9.—(1) In this regulation, “the relevant fee”, in relation to any application, means the fee specified opposite the application in question in Part I of Schedule 2, and it shall be payable by the person who submits a dossier to the Minister in connection with that application pursuant to regulation 6(3), 7(1) or 8(1).

(2) Any relevant fee shall be paid at the time that the dossier is submitted to the Minister.

(3) Any unpaid sum due by way of a relevant fee, or any part of such fee, shall be recoverable as a debt.

(4) The Minister need not process any application made under regulation 6(3), 7(1) or 8(1), unless the application is accompanied by the relevant fee.

PART IIIAPPROVAL OF ESTABLISHMENTS

Application for the approval of establishments

10.—(1) An eligible person may apply to the enforcement authority to approve an establishment as an establishment on which one or more of the following activities may be exercised—

(a)the manufacture of a zootechnical additive with a view to putting it into circulation;

(b)the manufacture of a zootechnical premixture with a view to putting it into circulation;

(c)the manufacture of a zootechnical compound feedingstuff with a view to putting it into circulation;

(d)the production of a zootechnical compound feedingstuff for the exclusive requirements of the applicant’s holding, and;

(e)the manufacture of a zootechnical compound feedingstuff using a minimum proportion of 0.05% by weight of a premixture.

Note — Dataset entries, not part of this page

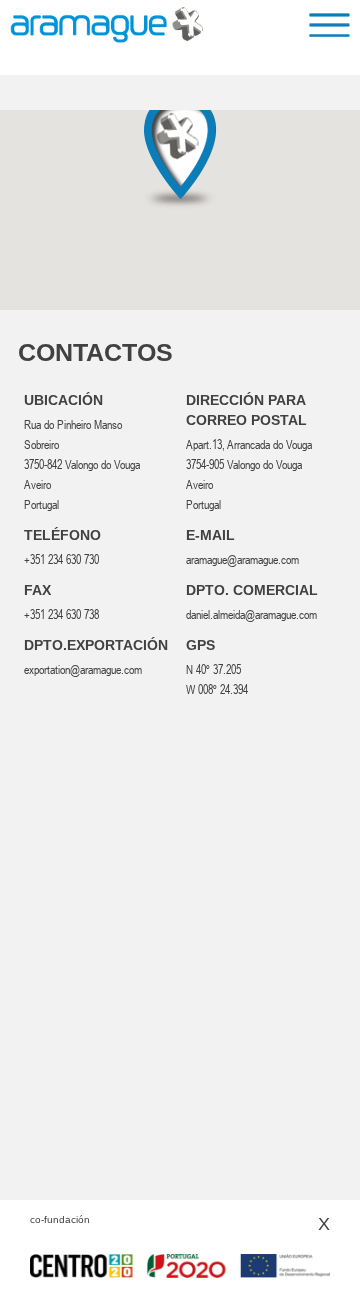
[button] (180, 152)
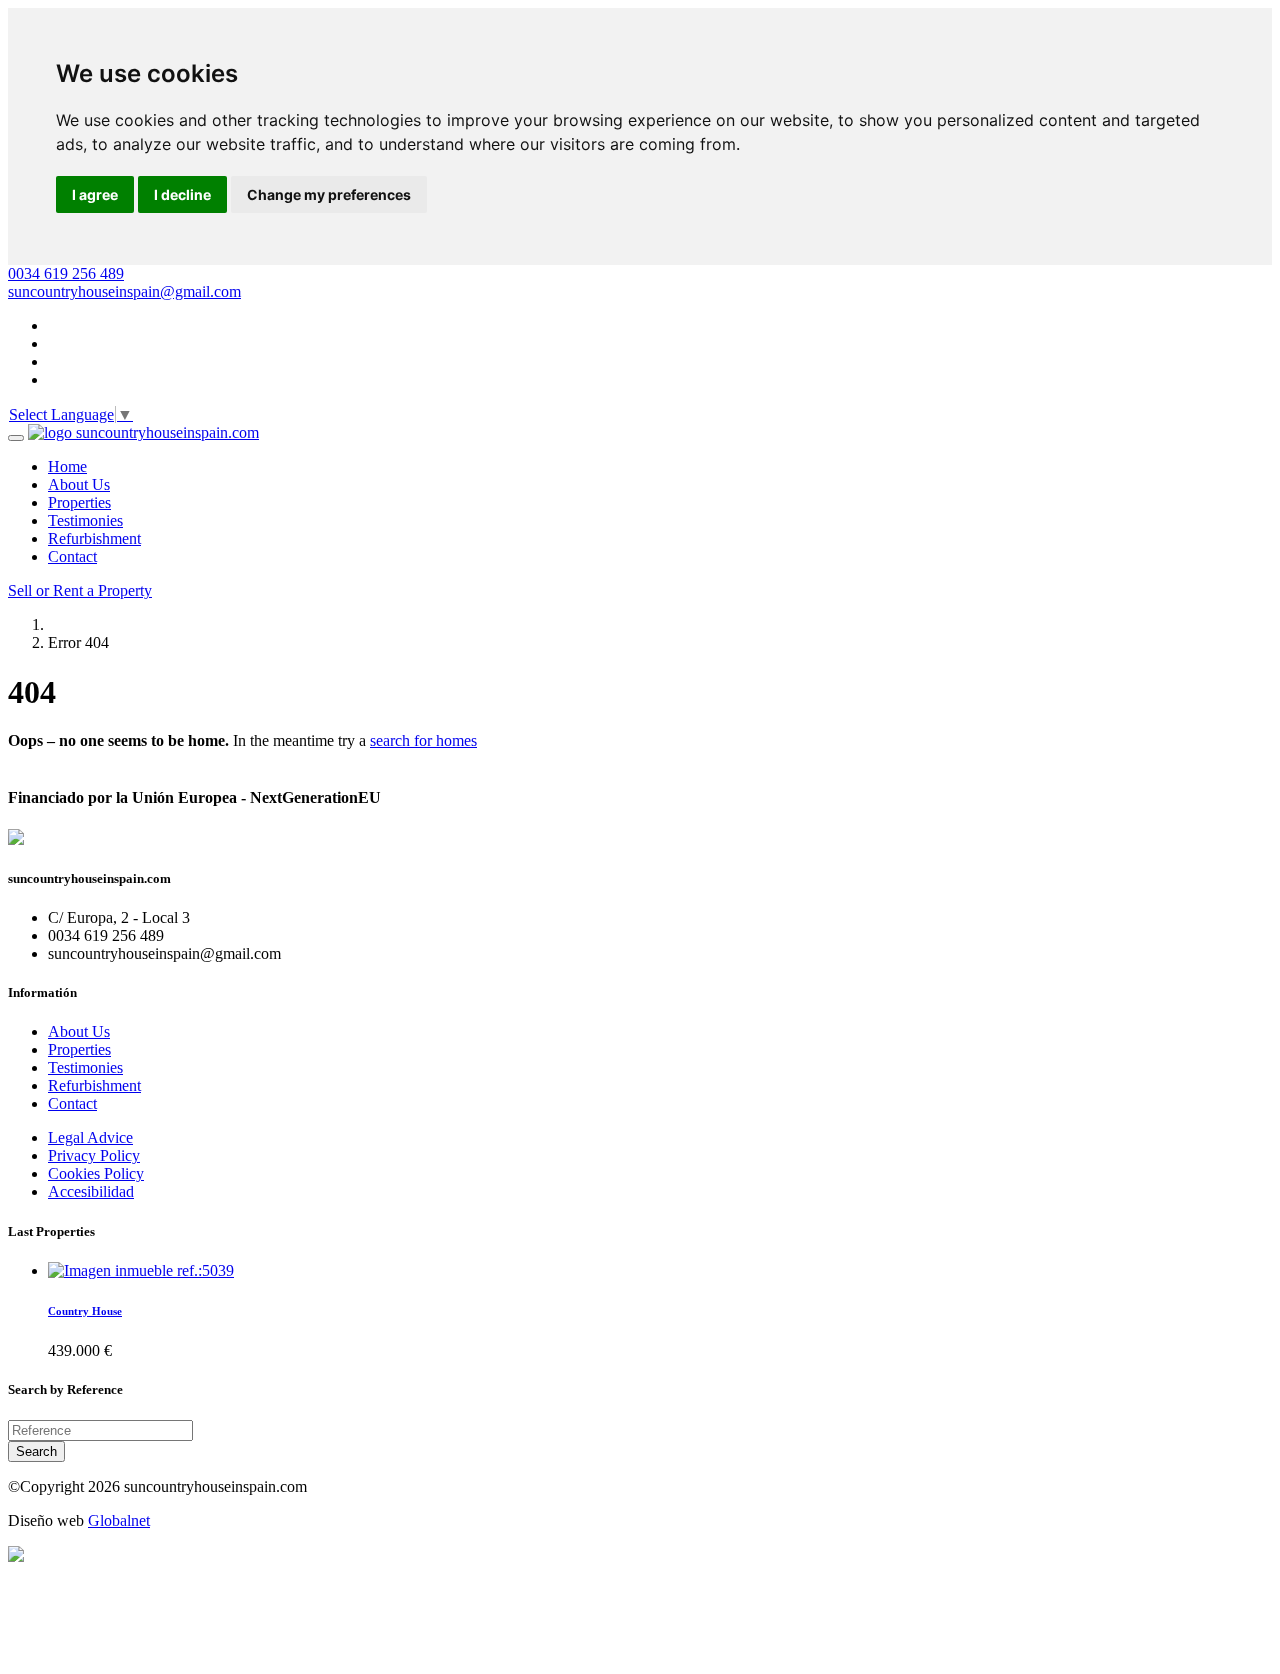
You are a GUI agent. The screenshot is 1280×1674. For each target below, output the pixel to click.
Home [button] (67, 466)
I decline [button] (182, 194)
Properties (79, 1049)
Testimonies (85, 1067)
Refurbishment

(2) An application made under paragraph (1) shall be in writing, in the English language, signed by or on behalf of the applicant, and shall contain the name and address of the applicant, shall specify each activity in relation to which the application is made and (if made by 31st August 1998) whether the activity in question was being exercised on the establishment on 1st April 1998, and shall be accompanied by particulars which seek to demonstrate that the establishment meets the applicable minimum conditions laid down in the Annex to the Establishments Directive.

Approval of establishments

11.—(1) Where an application is made under regulation 10 or 12, the enforcement authority shall (subject to regulation 15)—

(a)check by means of an on the spot verification whether the establishment meets the applicable minimum conditions laid down in the Annex to the Establishments Directive, and

(b)process the application in accordance with the requirements of the second paragraph of Article 4.1 or the second paragraph of Article 4.2 of the Establishments Directive as applicable.

(2) Where the enforcement authority is satisfied that, in respect of the relevant establishment activity, the establishment meets the applicable minimum conditions laid down in the Annex to the Establishments Directive, it shall approve the establishment as an establishment on which the relevant establishment activity may be exercised, and register the establishment on the register of approved establishments in accordance with Article 5.1 of the Establishments Directive as being an approved establishment on which the relevant establishment activity may be exercised.

Amendment of approvals

12.—(1) An eligible person may apply to the enforcement authority to approve an approved establishment as an establishment on which a further establishment activity (“the new establishment activity”) may be exercised—

(a)in addition to an establishment activity in respect of which the establishment is already approved, or

(b)instead of that activity.

(2) Where an application complying with regulation 10(2) is made under paragraph (1), the enforcement authority shall (subject to regulation 15) amend the approval relating to the establishment, and approve the establishment as an establishment on which the new establishment activity may be exercised, if, following the procedure in regulation 11(1), it is satisfied that, in respect of the new establishment activity, the establishment meets the applicable minimum conditions laid down in the Annex to the Establishments Directive.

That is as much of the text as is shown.